Zeker. Erik Vlugt van de Belastingdienst geeft aan dat in de buitenwereld iedereen druk is met netwerken met behulp van sociale media. Binnen veel organisaties gebeurt dat echter nauwelijks. Met sociaal intranet kan je de onderlinge communicatie ondersteunen en groepen verbinden. Bij het ‘openlijk werken’ bij de Belastingdienst maakt men gebruik van deze mogelijkheden. “Hierdoor”, zegt Frank, “creëer je een collectief brein waar iedereen aan bijdraagt en van kan profiteren. Laat weten wat je weet en laat zien wat je doet.”
Hiervoor zijn twee mind shifts nodig. Er moet niet meer vanuit beslotenheid maar vanuit openheid worden geredeneerd en de organisatie moet overstappen van push naar pull-communicatie. Dat laatste betekent dat de medewerker zelf op zoek gaat naar informatie. “Het werk dat je doet, krijgt meer waarde als je het gaat delen. Want ook anderen kunnen er dan gebruik van maken. Kennis delen is geen doel maar een middel, bijvoorbeeld om een bepaald proces te verbeteren.” Jan Barkhof van de provincie Groningen geeft een soortgelijke visie; waar Erik het heeft over een ‘collectief brein’ spreekt Jan van ‘wisdom of the crowd’.

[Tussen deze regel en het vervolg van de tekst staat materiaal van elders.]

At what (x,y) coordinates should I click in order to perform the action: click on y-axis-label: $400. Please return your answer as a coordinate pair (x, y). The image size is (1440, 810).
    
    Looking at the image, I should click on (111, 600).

Is jouw organisatie toe aan een nieuw intranet? Of is de aandacht voor het huidige platform verslapt en wil je het weer een boost geven? Bezoek dan Hét Nationaal Intranetsymposium op 5 november 2024. Veel handige tips die je direct kunt toepassen.
Nee, luidt het antwoord van verschillende sprekers. Maarten van Wieringen van de Regionale Brandweer Groningen geeft aan dat het in het extranet van zijn organisatie ieder korps een eigen pagina of groep kan aanmaken. “Het is een interactief platform vergelijkbaar met iGoogle. Gebruikers kunnen widgets toevoegen die brandweergerelateerd zijn zoals Twitter en het weer. De doelstelling is dat men zich thuis voelt en goed geïnformeerd is. Men moet met elkaar communiceren, de informatie moet niet alleen komen van een webredactie.” Dit verloopt allemaal zonder grote problemen.

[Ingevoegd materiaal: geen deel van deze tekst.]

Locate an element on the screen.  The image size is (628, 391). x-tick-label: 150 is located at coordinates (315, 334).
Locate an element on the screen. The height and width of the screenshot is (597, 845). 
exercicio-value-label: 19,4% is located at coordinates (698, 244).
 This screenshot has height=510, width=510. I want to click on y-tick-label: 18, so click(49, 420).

“Het regelt zich vanzelf”, zeggen ook Laird Beekelaar en Marlene Baars van Capica. Ze verwijzen naar de wiki’s die gebruikt worden bij Reclassering Nederland. Het heeft een jaar geduurd voordat de wiki’s een vlucht namen, maar nu zijn er zoveel pagina’s dat er zelfs samengevoegd moet worden. Voor de wiki’s moet altijd een eigenaar zijn. Als iemand uit dienst gaat dan neemt een ander de verantwoording over. Op zondag worden alle eigenaren gemaild dat er iets is aangepast. In het logboek kunnen zij zien wat er veranderd is en dit controleren.

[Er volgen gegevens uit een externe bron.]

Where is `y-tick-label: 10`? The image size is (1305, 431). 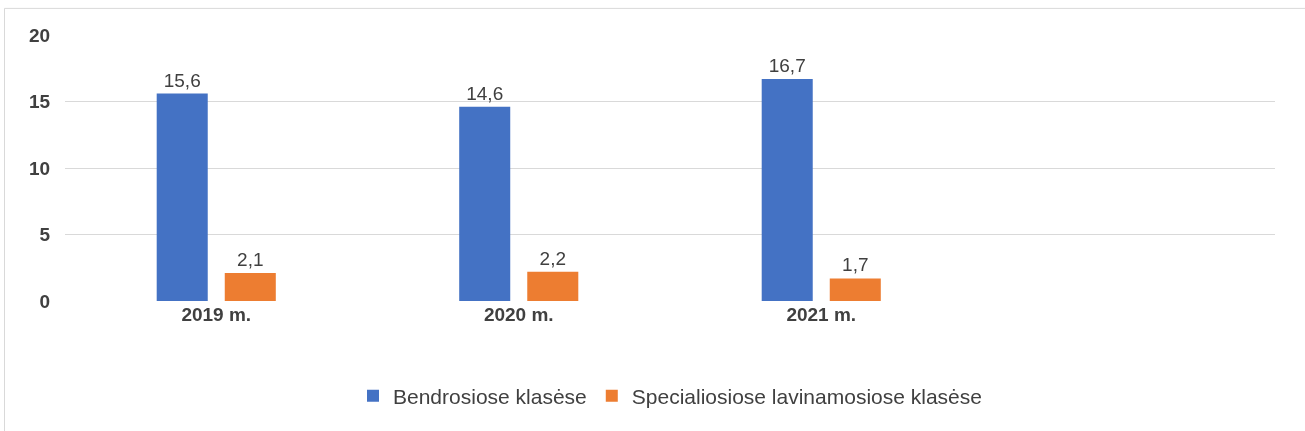 y-tick-label: 10 is located at coordinates (40, 168).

Maar hoe voorkom je dat er allerhande onzinnige en veel te uitgebreide teksten op de wiki verschijnen? “Op de overlegpagina van elk artikel kan je hierover discussiëren”, legt Laird uit. “Daardoor reinigt het zichzelf. Daarnaast is er een regel die zegt dat als gedurende een bepaalde tijd iemand op een artikel komt, deze tekst genomineerd wordt om verwijderd te worden.”
Ja, bevestigt Erik. “Het sociale platform bij de Belastingdienst draait om meningen en ervaringen. Maar door de dialoog en openheid heeft het een zelfreinigend vermogen. Hoe groter de community is, hoe hoger de kwaliteit van de informatie, want de gebruikers controleren en corrigeren elkaar.”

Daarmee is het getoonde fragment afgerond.